Steve Hansen expects Conor Murray to face All Blacks
‘Big players get up. If they think they are right to play, let them play,’ says New Zealand coach
New Zealand head coach Steve Hansen gives a press conference at the Crowne Plaza hotel in Blanchardstown on Sunday. Photograph: Phil Walter/Getty Images
“I’m assuming Conor Murray will play,” said Hansen unprompted not two minutes into the All Blacks media briefing in their temporary home at the Crowne Plaza in Blanchardstown (the Republic of Ireland squad took their preferred Castleknock hotel accommodation). “So they have a good spine. Murray and Sexton are two of the best players in the world, they drive you around the park good.”
The concern about Murray’s neck injury, having not played any rugby since the third Test in Australia last June, is mentioned.
“Brodie Retallick hadn’t played much either,” said Hansen of the former world player of the year who destroyed the English lineout on Saturday despite missing two months this season. “Big players get up. If they think they are right to play, let them play. They are competitors and if Conor Murray says he is all right to play he is all right to play.”
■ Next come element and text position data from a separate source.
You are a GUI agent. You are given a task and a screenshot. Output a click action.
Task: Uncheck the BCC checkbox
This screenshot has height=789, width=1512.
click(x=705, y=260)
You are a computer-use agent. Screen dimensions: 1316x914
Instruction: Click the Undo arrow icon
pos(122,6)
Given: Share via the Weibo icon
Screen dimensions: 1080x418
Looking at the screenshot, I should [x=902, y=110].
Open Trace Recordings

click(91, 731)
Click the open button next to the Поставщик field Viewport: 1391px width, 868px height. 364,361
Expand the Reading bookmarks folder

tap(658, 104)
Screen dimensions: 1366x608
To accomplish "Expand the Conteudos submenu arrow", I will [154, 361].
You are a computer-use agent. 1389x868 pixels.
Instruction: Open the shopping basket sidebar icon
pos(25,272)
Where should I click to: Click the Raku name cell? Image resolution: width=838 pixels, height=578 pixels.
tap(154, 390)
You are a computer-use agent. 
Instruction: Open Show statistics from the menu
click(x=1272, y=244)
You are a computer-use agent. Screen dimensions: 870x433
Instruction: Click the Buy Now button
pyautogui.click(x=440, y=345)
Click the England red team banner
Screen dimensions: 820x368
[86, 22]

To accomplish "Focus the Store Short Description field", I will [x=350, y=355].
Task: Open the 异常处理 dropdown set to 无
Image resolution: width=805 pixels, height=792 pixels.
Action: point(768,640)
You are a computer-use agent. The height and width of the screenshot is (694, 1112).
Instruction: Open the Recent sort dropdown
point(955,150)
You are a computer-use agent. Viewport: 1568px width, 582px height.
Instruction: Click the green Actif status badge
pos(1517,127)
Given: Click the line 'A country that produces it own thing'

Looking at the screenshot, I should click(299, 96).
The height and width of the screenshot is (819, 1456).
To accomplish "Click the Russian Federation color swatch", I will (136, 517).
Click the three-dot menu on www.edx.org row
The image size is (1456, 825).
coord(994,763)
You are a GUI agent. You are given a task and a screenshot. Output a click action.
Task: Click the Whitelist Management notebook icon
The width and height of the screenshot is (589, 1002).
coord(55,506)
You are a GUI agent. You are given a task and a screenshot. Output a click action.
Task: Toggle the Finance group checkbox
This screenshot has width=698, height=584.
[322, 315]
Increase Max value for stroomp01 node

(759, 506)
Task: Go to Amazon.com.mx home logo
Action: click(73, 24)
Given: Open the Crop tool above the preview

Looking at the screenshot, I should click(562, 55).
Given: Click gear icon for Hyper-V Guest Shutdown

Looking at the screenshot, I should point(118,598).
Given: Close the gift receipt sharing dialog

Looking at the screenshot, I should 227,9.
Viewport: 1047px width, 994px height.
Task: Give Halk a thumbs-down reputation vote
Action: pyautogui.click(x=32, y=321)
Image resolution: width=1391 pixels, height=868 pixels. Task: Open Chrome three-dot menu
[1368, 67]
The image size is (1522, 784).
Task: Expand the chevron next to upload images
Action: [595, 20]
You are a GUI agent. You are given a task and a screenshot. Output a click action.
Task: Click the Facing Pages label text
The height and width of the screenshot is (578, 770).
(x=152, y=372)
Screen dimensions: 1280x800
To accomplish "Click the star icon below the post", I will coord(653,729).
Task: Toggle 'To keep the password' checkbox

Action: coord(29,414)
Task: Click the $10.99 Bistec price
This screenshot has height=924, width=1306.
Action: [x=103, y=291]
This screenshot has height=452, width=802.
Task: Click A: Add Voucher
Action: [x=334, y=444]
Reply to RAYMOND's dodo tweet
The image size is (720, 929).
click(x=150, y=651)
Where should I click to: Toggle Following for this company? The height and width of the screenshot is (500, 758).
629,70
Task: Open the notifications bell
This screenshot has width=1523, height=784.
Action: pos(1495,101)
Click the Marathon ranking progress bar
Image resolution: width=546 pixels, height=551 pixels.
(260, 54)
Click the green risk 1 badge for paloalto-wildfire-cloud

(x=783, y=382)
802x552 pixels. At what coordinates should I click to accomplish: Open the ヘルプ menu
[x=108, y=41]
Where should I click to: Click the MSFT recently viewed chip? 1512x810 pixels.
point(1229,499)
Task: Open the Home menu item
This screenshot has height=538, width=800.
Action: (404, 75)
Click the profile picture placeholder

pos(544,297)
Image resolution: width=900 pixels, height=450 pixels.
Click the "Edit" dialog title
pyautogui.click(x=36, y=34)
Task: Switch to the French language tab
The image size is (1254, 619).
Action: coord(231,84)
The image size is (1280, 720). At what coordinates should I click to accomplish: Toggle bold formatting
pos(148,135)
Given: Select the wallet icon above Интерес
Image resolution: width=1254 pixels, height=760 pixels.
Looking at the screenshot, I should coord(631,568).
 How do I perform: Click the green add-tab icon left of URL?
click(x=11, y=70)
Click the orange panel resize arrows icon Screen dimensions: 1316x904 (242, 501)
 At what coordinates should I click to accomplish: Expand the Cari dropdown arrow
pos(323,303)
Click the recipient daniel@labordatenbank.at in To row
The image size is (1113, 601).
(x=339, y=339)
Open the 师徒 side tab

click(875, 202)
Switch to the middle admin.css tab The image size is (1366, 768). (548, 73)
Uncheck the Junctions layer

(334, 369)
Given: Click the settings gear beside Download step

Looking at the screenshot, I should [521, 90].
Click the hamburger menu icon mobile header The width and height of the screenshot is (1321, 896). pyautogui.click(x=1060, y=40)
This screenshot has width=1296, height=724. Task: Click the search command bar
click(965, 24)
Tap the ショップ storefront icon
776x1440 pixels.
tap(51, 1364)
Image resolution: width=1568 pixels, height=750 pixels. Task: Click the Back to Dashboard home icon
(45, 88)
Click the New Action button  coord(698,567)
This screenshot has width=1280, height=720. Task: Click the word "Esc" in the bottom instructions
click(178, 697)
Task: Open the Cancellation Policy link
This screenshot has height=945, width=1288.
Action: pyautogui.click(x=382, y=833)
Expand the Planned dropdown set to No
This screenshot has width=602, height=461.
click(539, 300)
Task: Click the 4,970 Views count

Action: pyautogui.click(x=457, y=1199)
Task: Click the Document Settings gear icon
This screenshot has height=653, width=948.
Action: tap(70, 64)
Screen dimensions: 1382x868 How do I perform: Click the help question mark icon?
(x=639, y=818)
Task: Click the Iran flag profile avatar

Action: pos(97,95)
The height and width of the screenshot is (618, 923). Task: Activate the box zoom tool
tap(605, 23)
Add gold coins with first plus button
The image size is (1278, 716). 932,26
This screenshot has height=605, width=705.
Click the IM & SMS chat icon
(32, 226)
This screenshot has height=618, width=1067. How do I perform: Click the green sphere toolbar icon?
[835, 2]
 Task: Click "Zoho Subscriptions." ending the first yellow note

Following the 28-17 defeat of Argentina, Ireland coach Joe Schmidt stated he would speak to Murray but the final decision to face New Zealand would rest with the 29-year-old.
“It’s not the injury,” Schmidt clarified. “It’s really how ready Conor is and how fully fit he is. It is tough to throw him into a game of this magnitude, so it’s highly unlikely that he will be involved.”
Hansen’s clear opinion – he was almost daring Murray to return – was in stark contrast to Schmidt’s cautious view but the 59-year-old remains convinced about Murray’s return.
“Yeah, I am. Are you not sure?”
Any insider information?
“No, I just think he’ll play. I’m not saying that to stir any trouble,” Hansen smiled. “I just think he’s a real competitor, he’ll want to play. If it was one of our boys they’d put their hand up to play.”
How much damage did Murray do during Ireland’s 2016 victory over New Zealand in Chicago?
“I don’t know if he did it, the damage was done up front. When your tight five dominate, your loose forwards dominate and your halves dominate. The difference is he’s a pretty handy player.”
On advice Hansen might have for Schmidt, who is widely tipped to succeed him as New Zealand coach, he quipped: “If I did have any advice for him I wouldn’t be telling him through the media. If he needs my advice he’ll ask me over a cold beer or cup of coffee. He’s a smart man Joe, he’ll do what’s right for his family. Same as all of us.”
Sonny Bill Williams sustained AC joint damage in the narrow 16-15 victory over England at Twickenham and while Hansen expects the former Rugby League giant to recover for the final match of their tour in Italy, Ngani Laumape is joining the panel.
“There’s a pretty good chance [SBW] will be all right but Ngani is coming over. Everyone else is okay so we have a full deck to pick from.”
The battle lines between these two sides are clearly drawn since the violent encounter at the Aviva stadium in November 2016.
“Without being disrespectful to Argentina, I think we are a better team than them and I know Ireland will be a better team when they play us because everyone seems to find another 10 per cent because it is a good story if you beat the All Blacks.”
What do the world champions particularly admire about the team ranked number two in the world?
“They win, there is a lot to like about that. They have built a game that suits them and they have player depth. O’Brien goes off yesterday and Leavy comes on and plays just as good.
“The last few against Ireland have been really good Test matches – we won after the bell in 2013, Chicago they won and we had to really work hard the next time.
“There is a fierce rivalry there. Both packs will want to dominate.”